Saturday, February 28, 2015

Raising Stony Mayhall (Daryl Gregory)

Once again, Gregory takes broken, dangerous people and turns them into complex, intriguing, and sympathetic heroes. Stony Mayhall is a zombie, but a very unusual zombie. Found as a newly-undead newborn and taken in by a solid apple-pie Iowa family, Stony manages to do the impossible over and over again, and we are rooting for him all the way. This is a story of family, of love, of trying to do the right thing in the most difficult of situations. We know from the opening chapter, which sets a frame to which the rest of the story is flashback, that key people will survive, but how remains unclear until the very end. I have nothing but admiration for Gregory's storytelling.

Saturday, February 21, 2015

Shovel Ready (Adam Sternbergh)

The first-person narrator of this book scrabbles a living in a dark, dangerous post-apocalyptic New York City. He calls himself Spademan, a name with two meanings. He once was, he tells us over and over, a garbage man, back when the city worked and people came and took away your garbage. Now, he is a killer for hire, one with strict rules about not knowing why you want someone killed, only that you're willing to pay for it. When someone points him at the estranged daughter of a famous evangelist, he starts to have second and third thoughts and winds up being drawn deeper and deeper into a morass of murder, torture, and terror as he tries to do the right thing. It is surprisingly easy to like this protagonist because we never see him acting in his primary occupation as a cold-blooded murderer; we only see him as someone who has become the unlikely defender of the young and helpless. With its intense action and its spare style (short, incomplete sentences and one-line paragraphs abound) this story moves quickly, almost breathlessly. Recommended.

Thursday, February 19, 2015

The Martian (Andy Weir)

This book and Age of Miracles (Karen Thompson Walker) are a study in opposites. Whereas Miracles was strong on characterization and relationships but weakened by stomach-clenching bad science, this one is all science, all the time, propped up with some cardboard characters in invisible relationships. I'm comfortable with what it says about me to say that I loved this one. Its narrator, Mark, is a smart, determined guy with a good sense of humor, but no deep personality beyond that, and nobody else registers much on the human meter. But then Mark finds himself stranded on Mars with no means of communication, in a habitat meant to keep six people alive for 31 days and possible rescue four years off, and he sets out to keep himself alive. He forces machinery to do things its designers would be afraid to have nightmares about. He applies chemistry, biology, and physics like an acid trip. All the science is rock-solid, while still being surprising and creative. I couldn't wait to find out what Mark, and Mars, would come up with next. Much recommended for any science nerds.

Friday, February 13, 2015

Maplecroft (Cherie Priest)

I'm not a big fan of horror, nor of historical fiction, so this book wasn't really up my alley. Given all that, I quite liked it. Lizzy Borden, she of the axe, had reasons for what she did, reasons based in an ancient evil that calls to people, turning them into inhuman creatures of death.
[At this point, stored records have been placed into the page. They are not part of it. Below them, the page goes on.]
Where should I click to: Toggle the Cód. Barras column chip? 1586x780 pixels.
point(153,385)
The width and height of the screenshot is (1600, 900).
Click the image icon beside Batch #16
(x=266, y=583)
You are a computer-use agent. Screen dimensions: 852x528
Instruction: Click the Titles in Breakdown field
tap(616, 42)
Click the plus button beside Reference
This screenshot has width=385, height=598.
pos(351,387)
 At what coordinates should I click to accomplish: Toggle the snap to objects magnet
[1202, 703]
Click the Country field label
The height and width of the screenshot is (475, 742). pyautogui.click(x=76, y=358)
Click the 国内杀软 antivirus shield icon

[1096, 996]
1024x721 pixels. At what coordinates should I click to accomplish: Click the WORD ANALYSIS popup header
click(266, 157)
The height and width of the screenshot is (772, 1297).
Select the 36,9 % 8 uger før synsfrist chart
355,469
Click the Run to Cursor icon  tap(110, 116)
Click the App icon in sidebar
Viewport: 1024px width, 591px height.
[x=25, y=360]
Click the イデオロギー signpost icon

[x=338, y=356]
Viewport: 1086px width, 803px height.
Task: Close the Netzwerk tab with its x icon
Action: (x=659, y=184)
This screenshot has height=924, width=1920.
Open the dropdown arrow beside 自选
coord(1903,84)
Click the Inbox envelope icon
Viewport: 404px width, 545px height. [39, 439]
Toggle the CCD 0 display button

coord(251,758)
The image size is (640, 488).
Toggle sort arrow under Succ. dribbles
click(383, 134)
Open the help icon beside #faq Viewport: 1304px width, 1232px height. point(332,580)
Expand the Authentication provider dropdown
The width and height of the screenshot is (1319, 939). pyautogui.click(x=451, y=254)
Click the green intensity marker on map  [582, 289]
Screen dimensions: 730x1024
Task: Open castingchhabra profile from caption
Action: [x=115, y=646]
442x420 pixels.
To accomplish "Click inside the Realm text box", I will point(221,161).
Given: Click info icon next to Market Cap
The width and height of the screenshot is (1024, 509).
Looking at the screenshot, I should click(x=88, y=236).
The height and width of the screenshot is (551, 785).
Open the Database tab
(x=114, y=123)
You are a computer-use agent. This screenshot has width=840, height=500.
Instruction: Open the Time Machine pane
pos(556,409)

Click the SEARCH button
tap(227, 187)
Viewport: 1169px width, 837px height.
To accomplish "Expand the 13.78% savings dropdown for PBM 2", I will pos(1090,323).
The Victorian style, based on what are supposedly written notes and letters, is inherently slow, but the action still built to a satisfactory conclusion. I liked that the central figures are strong, intelligent women, and that science and rationality are important to survival. If horror is your cup of tea, you'll enjoy this one.

Saturday, February 7, 2015

The Age of Miracles (Karen Thompson Walker)

There is a lot to like in this touching story of a girl on the edge of womanhood dealing with the usual teenage issues and also with the global catastrophe that may signal the end of the planet. For some unknown reason, the rotation of the earth begins to slow drastically. Really drastically - it gains over half an hour in the first day. This slowing continues at an unpredictable pace throughout the book, with a day stretching to well over 70 hours before the tale ends. Along with this unexplained shift in rotation, there is also an unexplained change in gravity, which apparently increases enough to interfere with the flight of birds and soccer balls but not with walking. The orbit of the moon also shifts, so that a solar eclipse that was supposed to occur in the Pacific instead happens unexpectedly in California. So although the main character is well drawn and her family and peer relationships are touchingly illuminated, I kept being thrown off by the cavalier disregard for the most fundamental nature of reality. My disbelief just wouldn't suspend enough for me to ignore conservation of momentum, or gravity, or orbital mechanics, and not all happening together. I kept getting thrown off by other minor but unforgivable gaffes as well. When Julia's best friend abandons her she says she missed her "like a phantom limb" - but phantom limbs are not something you miss, they are something you wish would go away. Strange things are happening to airplanes, and also to the astronauts on the space station "ten thousand times higher," but of course the orbit of the space station is about 250 miles up, less than a hundred times higher than a commercial jet. When the earth's magnetic field begins to break down (something that would, indeed, follow from the slowing of the earth's rotation), people hear and feel this sudden shift, which is nonsense. The bottom line is that I just couldn't shut off the part of my brain that kept scoffing at the science, which spoiled everything else for me, which is too bad, since the other stuff was pretty good.